Beth’s pulse pounded as fast as the sweat forming on the back of her neck. The lack of an imminent threat didn’t stop her fears from vaulting her into the past.
No. She tugged at the ends of her curls. He’d never shown himself before. Why start now? This was just a misunderstanding. Or maybe the bakery’s computers had been hacked by a criminal trying to steal credit card information and someone took a liking to her cake order.
God, that last bit sounded stupid, but she couldn’t live with the scenario she feared. There had to be a reasonable explanation. “Did my alleged husband know anything else about me?”
“He knew what type of cake it was. The occasion. The names on the cake. The address and the phone number on the order form. He even mentioned that you’d gotten a cake here a few months ago for your twenty-eighth birthday.”
Beth’s pulse rang in her ears like a gunshot with every piece of information Angie rattled off. She clutched her gun tighter. “What did he look like?”
“Tall, dark, and sexy, from what I could tell underneath his sunglasses and ski hat. And he thanked me in the sexiest Spanish accent.”
Beth relaxed her grip on the gun a smidge. Could it have been Nic? He fit Angie’s dark and handsome description and excelled at making women blush when he spoke Spanish. She’d asked him to pick up beer for the party. Maybe he’d decided to grab the cake too. “Did you notice anything unusual about the cake stealer? Anything identifying?”
Like a black bionic hand?
“No, nothing unusual.”
Beth tightened her fingers around the gun again. It couldn’t have been Nic. His mechanical fingers were hard to miss, and he wouldn’t have said he was her husband and missed the chance to hit on the gorgeous redhead.
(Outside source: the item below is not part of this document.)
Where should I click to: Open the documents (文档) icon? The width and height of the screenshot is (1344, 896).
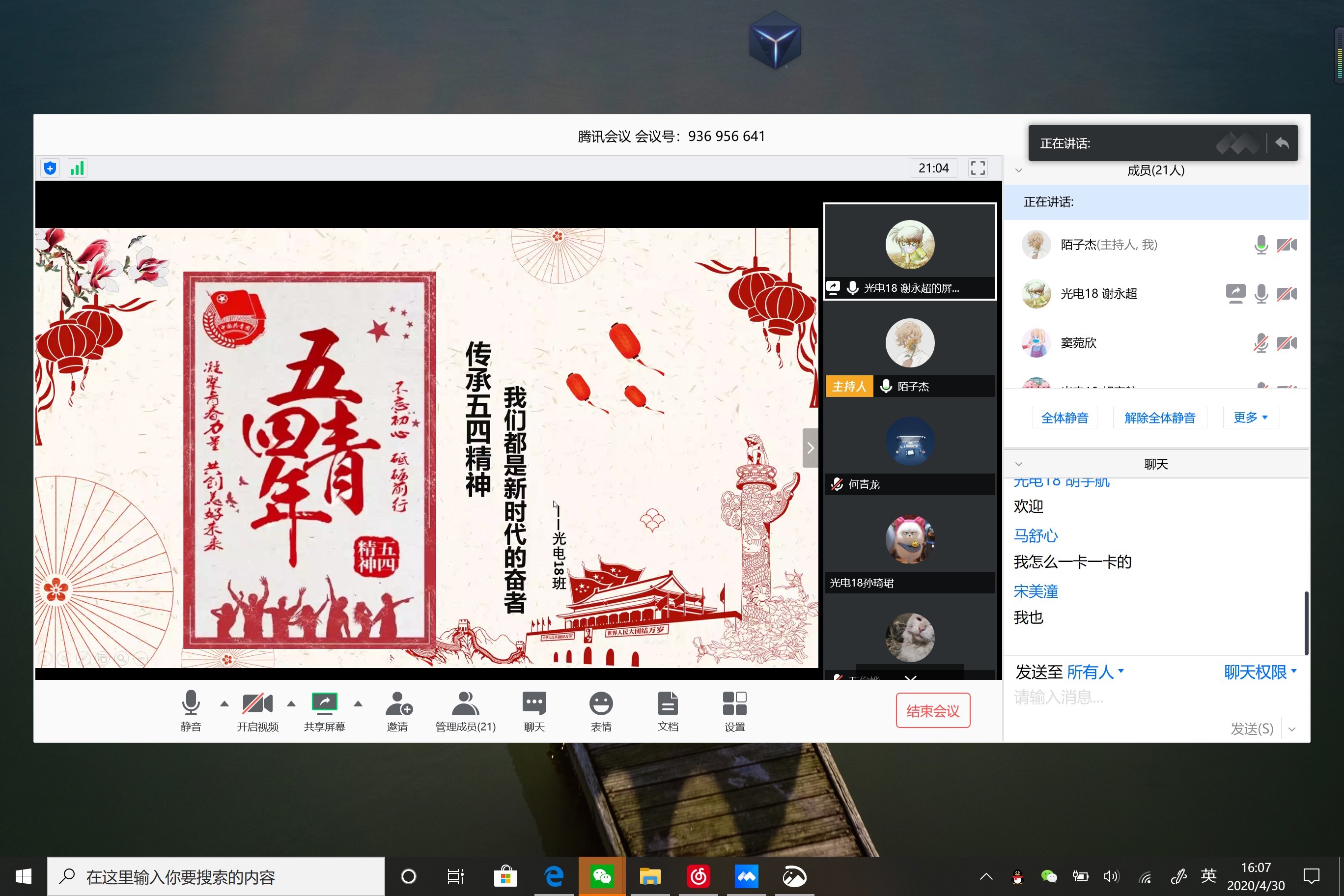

Angie pointed to the glass-front refrigerator on the far wall. “I’m happy to give you a full refund and a new cake free of charge, of course. I’m afraid it will have to be a plain white sheet cake because that’s all we have left, but I can decorate it with the flowers and sprinkles that you ordered.”
“Fine.” Beth eyed the binder on the counter. “Do you always keep that out in the open?”
Angie picked it up. “No. It belongs underneath, but sometimes, if we’re busy, like today, it doesn’t get put away.”
Beth let go of the gun and pulled her hand from her bag. Some cheapskate must have peeked at the order forms in the binder and randomly chosen her cake to swipe. She clung to that explanation. Considering the other scenario wasn’t an option.
It had been two years of silence from the man who’d terrorized her. Two years of fighting for control. The affirming words she repeated helped when she felt threatened but didn’t completely ease her anxiety. Nothing ever would.
As she pulled up the messages on her phone, tension ebbed from her body.
No disturbing texts.
No threatening emails.
Nothing to indicate he was back.
The hum of an engine snapped her head up. A black SUV backed out of the parking spot directly in front of the shop. As it drove away, her compact sedan came into view.
The phone slid from her grip. She clamped her other hand over her mouth, but the terrified edges of her scream tore through. The cake she ordered sat on the top of the hood. Its silver-dusted frosting twinkled under the streetlight.
Angie ran to her side. “Are you okay?”
Beth ignored her as she picked up her phone. Her fingers trembled as she dialed the second person who came to mind who could help. She had to stay far, far away from the first.